The honest summary: SoftSwiss for proven breadth, Salsa Technology for local depth, Soft2Bet for engagement and retention. Most operators end up evaluating at least two of the three, and the right answer depends on whether Brazil is your whole strategy or one market in a portfolio. If you're weighing a build-versus-buy decision, our breakdown of white-label versus turnkey frames the same trade-off from the commercial angle.
Success stories and the ones that failed
The winners 18 months in share a profile: capitalized properly, certified early, PIX-fast, and football-native. The big international brands that already had Brazilian audiences from the pre-regulation grey-market years converted that recognition into licensed market share quickly. Bet365, the major Brazilian-facing brands, and a handful of well-funded operators took the bulk of the GGR. Brand equity built before regulation paid off enormously after it.
The failures cluster around predictable causes. Some operators were rejected at the SPA stage because shareholders or ultimate beneficial owners couldn't pass integrity and source-of-funds checks. Some never closed the capital gap and quietly withdrew applications. Several launched, underpriced the tax stack, and burned through reserves on unsustainable bonuses before the SPA's tighter advertising and responsible-gaming rules squeezed their funnel.
And the SPA has teeth. Through 2025 it blocked thousands of illegal betting domains and suspended or fined licensed operators for compliance breaches, including advertising violations and AML failures. This isn't a regulator that issues a license and looks away.

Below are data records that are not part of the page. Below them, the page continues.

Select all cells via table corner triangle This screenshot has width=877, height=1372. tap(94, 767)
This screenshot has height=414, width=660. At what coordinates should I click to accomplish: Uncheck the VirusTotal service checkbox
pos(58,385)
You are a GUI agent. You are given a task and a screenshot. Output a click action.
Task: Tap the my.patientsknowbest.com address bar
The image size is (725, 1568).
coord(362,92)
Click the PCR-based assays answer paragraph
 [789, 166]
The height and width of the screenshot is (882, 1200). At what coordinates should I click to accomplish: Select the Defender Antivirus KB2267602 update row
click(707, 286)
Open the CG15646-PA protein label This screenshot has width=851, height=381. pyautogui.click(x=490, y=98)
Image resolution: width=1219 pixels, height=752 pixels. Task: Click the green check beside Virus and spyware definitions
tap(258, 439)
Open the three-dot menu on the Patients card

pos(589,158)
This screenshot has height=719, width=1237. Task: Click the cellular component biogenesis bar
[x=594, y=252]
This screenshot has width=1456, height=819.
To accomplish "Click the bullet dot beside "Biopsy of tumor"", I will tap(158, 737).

Anatel and the Ministry of Finance have coordinated mass domain blocking against unlicensed sites, which is exactly what licensed operators wanted: enforcement that protects the people who paid BRL 30M to play by the rules.
Common rejection and suspension reasons
If you want to avoid the SPA's bad side, the recurring failure points are well documented:
- Beneficial-ownership and integrity check failures, the single most common hard stop.
- Insufficient or improperly documented share capital and reserves.
- Incomplete or failed technical certification from the accredited lab.
- Data residency gaps, player and transaction data not stored in Brazil.
- Payment non-compliance, especially third-party transfers and prohibited deposit methods.
- Advertising and responsible-gaming breaches post-launch, which trigger suspensions and fines rather than rejection.
Most of these are avoidable with proper preparation. None of them are negotiable after the fact.